BEGIN Dataset extract

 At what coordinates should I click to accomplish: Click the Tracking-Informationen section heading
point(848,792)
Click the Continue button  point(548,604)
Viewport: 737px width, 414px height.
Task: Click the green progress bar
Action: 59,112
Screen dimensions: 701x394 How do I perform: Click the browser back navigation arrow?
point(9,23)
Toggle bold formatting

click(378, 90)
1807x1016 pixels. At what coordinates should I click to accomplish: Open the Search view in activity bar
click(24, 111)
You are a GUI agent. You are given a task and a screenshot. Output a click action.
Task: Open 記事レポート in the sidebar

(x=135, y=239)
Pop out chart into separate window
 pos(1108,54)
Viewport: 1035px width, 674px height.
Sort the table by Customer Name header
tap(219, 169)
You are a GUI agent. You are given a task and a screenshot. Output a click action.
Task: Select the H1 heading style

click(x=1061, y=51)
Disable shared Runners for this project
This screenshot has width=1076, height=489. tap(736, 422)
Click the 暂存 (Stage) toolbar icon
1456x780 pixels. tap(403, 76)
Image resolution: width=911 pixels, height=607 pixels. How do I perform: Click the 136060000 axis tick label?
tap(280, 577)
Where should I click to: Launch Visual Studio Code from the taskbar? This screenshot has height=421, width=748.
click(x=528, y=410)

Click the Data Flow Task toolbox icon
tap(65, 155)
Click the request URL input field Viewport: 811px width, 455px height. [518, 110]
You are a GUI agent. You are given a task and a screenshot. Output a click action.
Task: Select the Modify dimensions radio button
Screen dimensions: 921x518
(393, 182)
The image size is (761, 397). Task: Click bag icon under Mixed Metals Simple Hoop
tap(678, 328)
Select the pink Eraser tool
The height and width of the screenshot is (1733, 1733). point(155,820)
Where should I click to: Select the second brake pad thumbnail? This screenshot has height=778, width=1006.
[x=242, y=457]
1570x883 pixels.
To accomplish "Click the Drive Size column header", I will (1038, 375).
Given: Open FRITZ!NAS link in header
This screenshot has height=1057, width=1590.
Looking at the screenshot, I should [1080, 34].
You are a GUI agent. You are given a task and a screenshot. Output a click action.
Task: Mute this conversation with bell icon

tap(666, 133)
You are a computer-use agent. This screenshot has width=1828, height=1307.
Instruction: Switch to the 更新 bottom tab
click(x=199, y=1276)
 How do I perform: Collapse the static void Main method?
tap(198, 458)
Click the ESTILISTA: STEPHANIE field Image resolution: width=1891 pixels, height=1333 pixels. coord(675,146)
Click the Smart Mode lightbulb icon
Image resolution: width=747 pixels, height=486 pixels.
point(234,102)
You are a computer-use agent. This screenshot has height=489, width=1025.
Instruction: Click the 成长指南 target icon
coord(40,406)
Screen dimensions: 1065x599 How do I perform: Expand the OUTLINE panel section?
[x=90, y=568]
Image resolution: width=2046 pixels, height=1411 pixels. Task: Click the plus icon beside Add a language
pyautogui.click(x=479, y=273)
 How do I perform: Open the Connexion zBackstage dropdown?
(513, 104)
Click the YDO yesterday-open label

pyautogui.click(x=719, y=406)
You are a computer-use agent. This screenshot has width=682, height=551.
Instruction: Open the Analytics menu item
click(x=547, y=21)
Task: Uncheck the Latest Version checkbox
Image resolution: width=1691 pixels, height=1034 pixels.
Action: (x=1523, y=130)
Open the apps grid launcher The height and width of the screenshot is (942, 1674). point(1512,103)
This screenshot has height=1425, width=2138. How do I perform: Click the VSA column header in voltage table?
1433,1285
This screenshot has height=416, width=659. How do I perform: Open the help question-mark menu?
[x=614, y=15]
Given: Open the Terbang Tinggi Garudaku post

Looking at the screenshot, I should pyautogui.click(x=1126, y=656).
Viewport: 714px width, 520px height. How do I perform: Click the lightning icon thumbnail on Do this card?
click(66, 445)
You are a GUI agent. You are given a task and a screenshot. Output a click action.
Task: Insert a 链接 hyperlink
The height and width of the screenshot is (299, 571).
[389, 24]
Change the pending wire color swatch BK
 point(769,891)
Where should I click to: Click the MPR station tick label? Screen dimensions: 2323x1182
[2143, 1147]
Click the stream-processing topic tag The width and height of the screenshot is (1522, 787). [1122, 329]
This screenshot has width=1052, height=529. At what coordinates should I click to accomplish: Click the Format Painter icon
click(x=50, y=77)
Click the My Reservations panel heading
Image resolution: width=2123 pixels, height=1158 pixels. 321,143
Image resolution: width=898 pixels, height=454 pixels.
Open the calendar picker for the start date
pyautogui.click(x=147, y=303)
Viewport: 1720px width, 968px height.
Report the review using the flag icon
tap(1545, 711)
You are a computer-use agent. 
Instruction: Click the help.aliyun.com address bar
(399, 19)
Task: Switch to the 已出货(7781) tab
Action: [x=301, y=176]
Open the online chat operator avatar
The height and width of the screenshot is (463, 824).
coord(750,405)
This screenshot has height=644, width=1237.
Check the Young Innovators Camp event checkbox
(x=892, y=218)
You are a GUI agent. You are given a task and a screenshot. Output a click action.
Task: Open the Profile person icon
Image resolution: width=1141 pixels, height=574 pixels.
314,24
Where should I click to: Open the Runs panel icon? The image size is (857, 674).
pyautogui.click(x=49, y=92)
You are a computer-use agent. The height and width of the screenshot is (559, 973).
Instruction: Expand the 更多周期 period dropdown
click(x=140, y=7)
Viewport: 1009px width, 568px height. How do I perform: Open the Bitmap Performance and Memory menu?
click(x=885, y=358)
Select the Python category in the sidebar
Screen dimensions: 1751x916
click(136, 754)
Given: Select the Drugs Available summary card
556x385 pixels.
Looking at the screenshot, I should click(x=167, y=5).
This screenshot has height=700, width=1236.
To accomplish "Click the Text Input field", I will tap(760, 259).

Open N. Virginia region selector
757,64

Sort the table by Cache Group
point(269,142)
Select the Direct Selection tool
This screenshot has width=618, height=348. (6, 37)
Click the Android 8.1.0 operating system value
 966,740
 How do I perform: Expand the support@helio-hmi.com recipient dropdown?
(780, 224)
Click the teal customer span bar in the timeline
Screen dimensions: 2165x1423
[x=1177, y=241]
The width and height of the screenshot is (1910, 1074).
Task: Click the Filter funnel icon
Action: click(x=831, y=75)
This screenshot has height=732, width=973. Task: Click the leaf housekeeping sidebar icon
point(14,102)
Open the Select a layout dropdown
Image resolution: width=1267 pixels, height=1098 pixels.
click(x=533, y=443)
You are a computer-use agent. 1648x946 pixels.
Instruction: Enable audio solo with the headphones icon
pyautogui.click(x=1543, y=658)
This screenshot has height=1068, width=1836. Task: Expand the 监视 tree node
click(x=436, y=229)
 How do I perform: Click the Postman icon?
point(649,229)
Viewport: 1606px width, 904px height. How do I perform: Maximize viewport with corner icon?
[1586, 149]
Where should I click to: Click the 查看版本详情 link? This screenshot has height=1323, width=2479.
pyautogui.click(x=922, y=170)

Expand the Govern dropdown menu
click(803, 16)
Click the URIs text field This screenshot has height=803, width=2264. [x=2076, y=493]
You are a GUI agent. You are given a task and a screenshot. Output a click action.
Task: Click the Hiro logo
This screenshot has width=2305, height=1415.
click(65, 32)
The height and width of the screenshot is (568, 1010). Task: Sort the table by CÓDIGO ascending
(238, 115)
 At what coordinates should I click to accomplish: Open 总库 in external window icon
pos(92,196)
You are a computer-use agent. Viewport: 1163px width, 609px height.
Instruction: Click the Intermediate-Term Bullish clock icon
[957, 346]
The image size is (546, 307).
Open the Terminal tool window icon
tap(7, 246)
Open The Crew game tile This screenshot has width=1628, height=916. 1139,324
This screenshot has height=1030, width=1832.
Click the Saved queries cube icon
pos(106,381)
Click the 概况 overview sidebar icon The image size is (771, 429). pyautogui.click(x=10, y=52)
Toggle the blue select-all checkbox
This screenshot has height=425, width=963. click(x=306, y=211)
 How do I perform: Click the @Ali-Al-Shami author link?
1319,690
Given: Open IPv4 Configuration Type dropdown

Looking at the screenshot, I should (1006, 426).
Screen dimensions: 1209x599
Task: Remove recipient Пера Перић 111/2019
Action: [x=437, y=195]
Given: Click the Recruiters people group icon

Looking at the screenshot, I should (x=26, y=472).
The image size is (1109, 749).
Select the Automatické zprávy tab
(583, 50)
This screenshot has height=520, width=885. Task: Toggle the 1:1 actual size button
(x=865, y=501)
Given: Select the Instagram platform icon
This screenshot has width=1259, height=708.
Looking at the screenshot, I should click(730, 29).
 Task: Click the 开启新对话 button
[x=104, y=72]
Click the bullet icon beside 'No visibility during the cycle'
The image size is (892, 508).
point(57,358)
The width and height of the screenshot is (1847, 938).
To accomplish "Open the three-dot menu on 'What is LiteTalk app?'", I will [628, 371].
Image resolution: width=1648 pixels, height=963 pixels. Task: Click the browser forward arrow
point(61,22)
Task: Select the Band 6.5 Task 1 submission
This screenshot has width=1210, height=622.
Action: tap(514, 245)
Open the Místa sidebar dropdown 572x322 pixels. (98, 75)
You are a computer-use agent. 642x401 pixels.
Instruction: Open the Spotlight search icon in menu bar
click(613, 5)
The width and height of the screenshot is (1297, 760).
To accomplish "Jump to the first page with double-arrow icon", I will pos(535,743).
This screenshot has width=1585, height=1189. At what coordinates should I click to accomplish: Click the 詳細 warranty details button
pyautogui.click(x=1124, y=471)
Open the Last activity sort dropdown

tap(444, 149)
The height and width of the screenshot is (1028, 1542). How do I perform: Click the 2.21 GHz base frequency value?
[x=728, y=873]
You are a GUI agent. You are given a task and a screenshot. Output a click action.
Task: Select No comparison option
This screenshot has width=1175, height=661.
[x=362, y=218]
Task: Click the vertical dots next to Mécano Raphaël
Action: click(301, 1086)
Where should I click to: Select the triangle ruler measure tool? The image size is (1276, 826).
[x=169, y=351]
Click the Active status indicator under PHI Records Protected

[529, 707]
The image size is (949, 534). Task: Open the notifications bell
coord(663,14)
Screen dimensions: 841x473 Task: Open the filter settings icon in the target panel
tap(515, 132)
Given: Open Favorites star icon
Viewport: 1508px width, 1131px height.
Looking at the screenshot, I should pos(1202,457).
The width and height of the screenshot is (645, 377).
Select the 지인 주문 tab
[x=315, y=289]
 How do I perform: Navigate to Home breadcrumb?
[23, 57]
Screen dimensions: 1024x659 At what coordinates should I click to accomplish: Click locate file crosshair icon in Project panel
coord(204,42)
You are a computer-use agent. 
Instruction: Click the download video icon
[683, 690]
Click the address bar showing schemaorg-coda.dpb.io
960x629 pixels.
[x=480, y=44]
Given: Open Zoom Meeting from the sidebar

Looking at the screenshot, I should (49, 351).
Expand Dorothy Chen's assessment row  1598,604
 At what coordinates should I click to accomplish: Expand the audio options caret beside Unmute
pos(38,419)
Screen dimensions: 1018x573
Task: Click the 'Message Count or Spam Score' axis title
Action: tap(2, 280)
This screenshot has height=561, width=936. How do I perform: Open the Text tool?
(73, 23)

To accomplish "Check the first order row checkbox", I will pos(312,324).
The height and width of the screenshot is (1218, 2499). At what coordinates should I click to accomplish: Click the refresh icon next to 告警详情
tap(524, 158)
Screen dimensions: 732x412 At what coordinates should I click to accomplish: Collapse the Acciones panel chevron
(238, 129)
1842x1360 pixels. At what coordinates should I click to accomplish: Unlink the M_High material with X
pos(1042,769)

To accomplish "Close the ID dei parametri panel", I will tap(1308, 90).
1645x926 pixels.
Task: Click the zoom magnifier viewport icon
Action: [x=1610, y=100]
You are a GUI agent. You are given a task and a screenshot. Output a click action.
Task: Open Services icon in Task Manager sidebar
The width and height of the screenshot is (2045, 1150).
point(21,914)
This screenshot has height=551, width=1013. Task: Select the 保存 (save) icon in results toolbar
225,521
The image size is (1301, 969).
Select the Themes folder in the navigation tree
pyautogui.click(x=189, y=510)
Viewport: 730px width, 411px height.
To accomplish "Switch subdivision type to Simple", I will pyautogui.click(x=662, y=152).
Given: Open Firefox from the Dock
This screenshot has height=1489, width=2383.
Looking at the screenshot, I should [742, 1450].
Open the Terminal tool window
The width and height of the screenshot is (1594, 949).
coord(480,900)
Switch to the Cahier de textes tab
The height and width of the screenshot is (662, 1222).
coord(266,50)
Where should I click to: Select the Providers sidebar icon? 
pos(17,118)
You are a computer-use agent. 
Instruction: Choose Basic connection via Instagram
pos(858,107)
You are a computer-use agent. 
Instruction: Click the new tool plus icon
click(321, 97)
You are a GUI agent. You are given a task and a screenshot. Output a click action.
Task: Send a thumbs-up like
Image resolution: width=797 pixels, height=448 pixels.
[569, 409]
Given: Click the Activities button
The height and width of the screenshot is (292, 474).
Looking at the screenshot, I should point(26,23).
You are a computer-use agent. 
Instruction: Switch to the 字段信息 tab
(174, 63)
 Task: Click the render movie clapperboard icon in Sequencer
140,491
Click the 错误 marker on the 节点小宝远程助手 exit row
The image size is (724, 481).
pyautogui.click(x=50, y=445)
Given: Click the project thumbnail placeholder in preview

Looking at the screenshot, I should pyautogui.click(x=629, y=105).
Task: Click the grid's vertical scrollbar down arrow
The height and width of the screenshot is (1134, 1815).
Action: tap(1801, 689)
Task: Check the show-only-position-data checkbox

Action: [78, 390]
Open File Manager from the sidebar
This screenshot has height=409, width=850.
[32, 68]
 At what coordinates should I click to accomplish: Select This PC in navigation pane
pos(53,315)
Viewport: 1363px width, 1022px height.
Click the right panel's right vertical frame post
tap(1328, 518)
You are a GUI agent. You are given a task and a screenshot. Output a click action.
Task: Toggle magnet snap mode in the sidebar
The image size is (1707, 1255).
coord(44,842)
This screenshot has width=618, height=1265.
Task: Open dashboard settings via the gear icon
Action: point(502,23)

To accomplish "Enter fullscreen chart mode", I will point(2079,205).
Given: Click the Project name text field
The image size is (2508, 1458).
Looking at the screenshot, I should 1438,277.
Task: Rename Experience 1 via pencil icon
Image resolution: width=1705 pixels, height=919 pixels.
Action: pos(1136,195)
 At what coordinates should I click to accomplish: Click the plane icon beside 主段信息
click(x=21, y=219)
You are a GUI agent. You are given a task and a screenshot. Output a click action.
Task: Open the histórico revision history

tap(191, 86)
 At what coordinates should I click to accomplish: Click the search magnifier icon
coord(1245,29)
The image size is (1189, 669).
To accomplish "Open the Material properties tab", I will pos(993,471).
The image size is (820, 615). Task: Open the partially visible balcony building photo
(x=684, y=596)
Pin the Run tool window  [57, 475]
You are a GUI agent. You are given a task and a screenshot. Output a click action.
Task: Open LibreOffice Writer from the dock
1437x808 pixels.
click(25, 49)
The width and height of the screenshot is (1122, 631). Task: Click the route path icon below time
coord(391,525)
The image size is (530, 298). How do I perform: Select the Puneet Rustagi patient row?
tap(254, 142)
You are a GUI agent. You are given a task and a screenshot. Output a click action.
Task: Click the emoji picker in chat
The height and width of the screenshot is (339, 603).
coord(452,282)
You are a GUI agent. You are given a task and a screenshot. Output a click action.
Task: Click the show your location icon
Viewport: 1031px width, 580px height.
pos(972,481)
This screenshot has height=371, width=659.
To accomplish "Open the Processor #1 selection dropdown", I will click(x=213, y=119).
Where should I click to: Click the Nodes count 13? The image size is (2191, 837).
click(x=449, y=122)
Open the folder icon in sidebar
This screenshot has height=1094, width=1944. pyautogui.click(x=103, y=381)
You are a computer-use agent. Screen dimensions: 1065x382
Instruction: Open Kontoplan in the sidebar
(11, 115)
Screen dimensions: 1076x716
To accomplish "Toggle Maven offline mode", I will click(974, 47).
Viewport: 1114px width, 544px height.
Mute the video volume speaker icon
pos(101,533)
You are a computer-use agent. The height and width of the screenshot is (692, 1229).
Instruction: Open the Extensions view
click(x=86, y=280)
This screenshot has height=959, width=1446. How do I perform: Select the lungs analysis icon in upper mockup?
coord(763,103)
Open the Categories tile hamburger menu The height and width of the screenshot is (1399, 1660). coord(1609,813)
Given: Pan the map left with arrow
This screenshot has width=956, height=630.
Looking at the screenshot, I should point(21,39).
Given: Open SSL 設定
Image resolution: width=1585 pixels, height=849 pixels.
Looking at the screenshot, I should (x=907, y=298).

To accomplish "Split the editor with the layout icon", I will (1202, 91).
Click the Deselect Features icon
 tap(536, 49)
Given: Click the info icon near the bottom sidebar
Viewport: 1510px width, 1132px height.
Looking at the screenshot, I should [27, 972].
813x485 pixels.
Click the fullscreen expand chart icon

END Dataset extract

=== Instructions for the task ===
How many lines of the entries contain the string "first"? Answer with a number and no other words.

=== Solved problem ===
2